Аристофан. Лягушки, 354–371
Комедиограф явно смешивает здесь мотивы шутливые и серьезные: вероятно, люди, чем-либо запятнавшие свою честь, к Элевсинским таинствам не допускались. Поначалу мистерии носили характер локальный, были связаны лишь с храмом Деметры в Элевсине, но после объединения Элевсина с Афинами превратились в празднество общегосударственное.
В дни праздника мисты собирались вместе, совершали очистительные омовения в море в Фале ре близ Афин. Обмывали и поросенка, которого на следующий день приносили в жертву Деметре в ее храме в Элевсине. Процессия направлялась из Афин в Элевсин и добиралась до места после захода солнца. Впереди шли иерофанты — верховные жрецы, посвящающие в таинства культа, в окружении других жрецов, должностных лиц государства, иностранных послов, а за ними двигалась огромная толпа афинян, разбитых на группы по филам. По дороге процессия останавливалась во всех местах, связанных с культом Деметры, обращаясь там с молитвами к богине.
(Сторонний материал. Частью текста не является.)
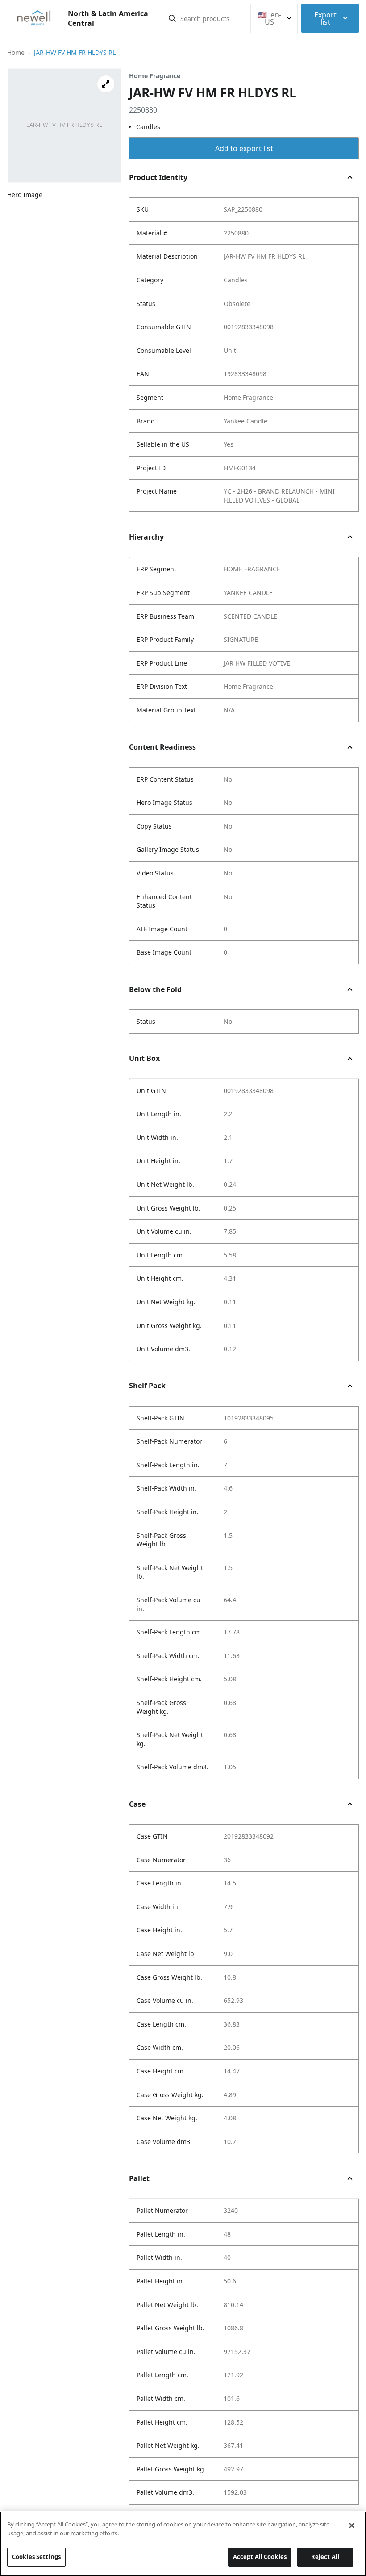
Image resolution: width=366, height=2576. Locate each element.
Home (16, 52)
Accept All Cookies (260, 2557)
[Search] (172, 18)
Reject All (325, 2557)
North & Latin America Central (108, 18)
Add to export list (244, 148)
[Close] (352, 2525)
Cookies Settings (36, 2557)
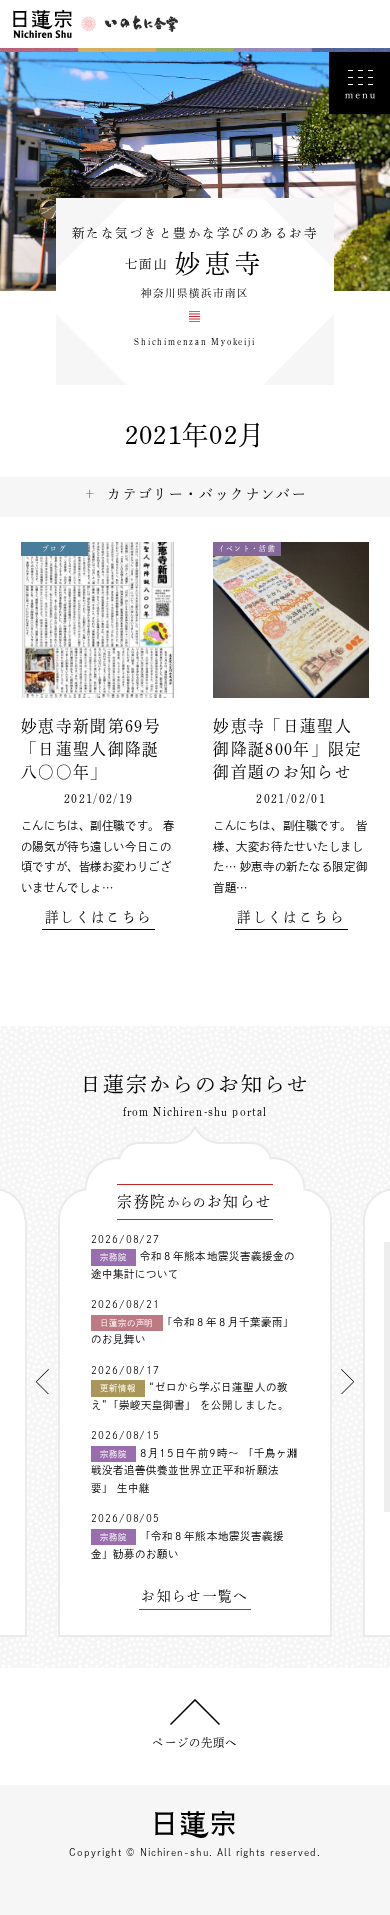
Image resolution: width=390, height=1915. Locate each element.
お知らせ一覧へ (194, 1596)
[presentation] (42, 1381)
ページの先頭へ (194, 1742)
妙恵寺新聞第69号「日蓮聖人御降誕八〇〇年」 (91, 749)
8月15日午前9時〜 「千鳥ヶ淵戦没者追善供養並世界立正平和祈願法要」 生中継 (194, 1470)
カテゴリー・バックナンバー (207, 494)
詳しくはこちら (98, 917)
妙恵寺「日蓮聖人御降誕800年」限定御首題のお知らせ (288, 749)
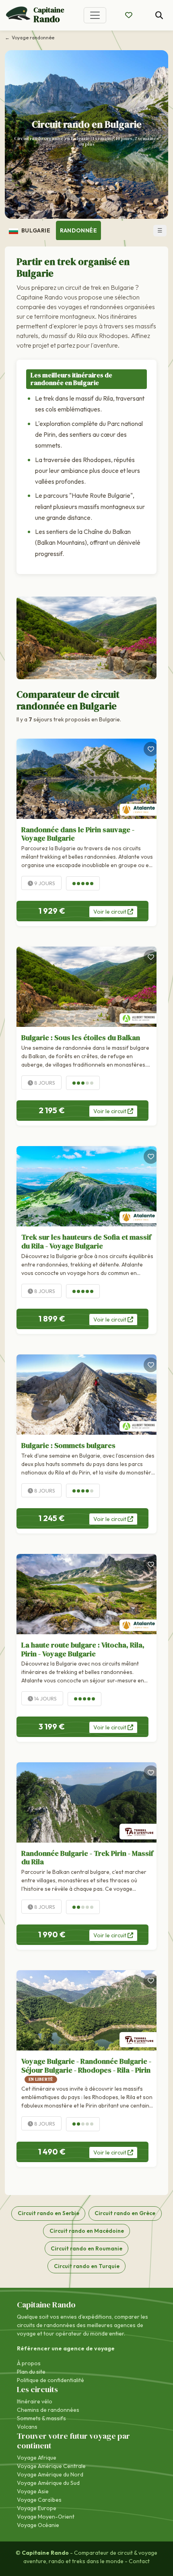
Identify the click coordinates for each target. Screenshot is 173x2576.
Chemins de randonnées (48, 2409)
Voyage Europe (36, 2508)
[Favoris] (151, 749)
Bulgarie (35, 230)
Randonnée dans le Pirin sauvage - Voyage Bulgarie (77, 834)
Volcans (27, 2426)
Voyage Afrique (36, 2457)
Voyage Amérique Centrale (51, 2466)
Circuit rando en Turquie (86, 2266)
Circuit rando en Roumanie (86, 2248)
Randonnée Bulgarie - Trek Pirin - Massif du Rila (87, 1857)
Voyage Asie (33, 2491)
Прибыв в Элевсин, участники торжественного шествия были обязаны соблюдать пост, собирались на побережье, осматривали скалу, на которой некогда сидела Деметра, оплакивая юную дочь, похищенную властителем подземного царства Аидом. Затем на площади перед святилищем совершались некоторые обряды, связанные с посвящением в мисты. Сначала готовили мистов, а потом те, кто прошел испытание, становились так называемыми эпонтами, имевшими право принимать участие во всех обрядах, в том числе и в главных мистериях, происходивших в самом храме Деметры в Элевсине. Обряды эти состояли главных образом из разыгрывания драматических сцен, иллюстрировавших древний миф о Персефоне: ее похищение Аидом, плач и скорбь матери, ее поиски пропавшей дочери, возвращение Персефоны к матери весной. В судьбе Персефоны (у римлян Прозерпины) аллегорически отразился ежегодный цикл пробуждения природы весной и ее засыпания осенью. При этом таинства напоминали людям и о кратковременности всего живущего на земле; впрочем, мисты, получившие посвящение, верили, что после смерти их ждет участь более благоприятная, нежели тех, кто не был допущен к Элевсинским мистериям. Следующий день после Великих мистерий посвящали массовым зрелищам, доступным всем.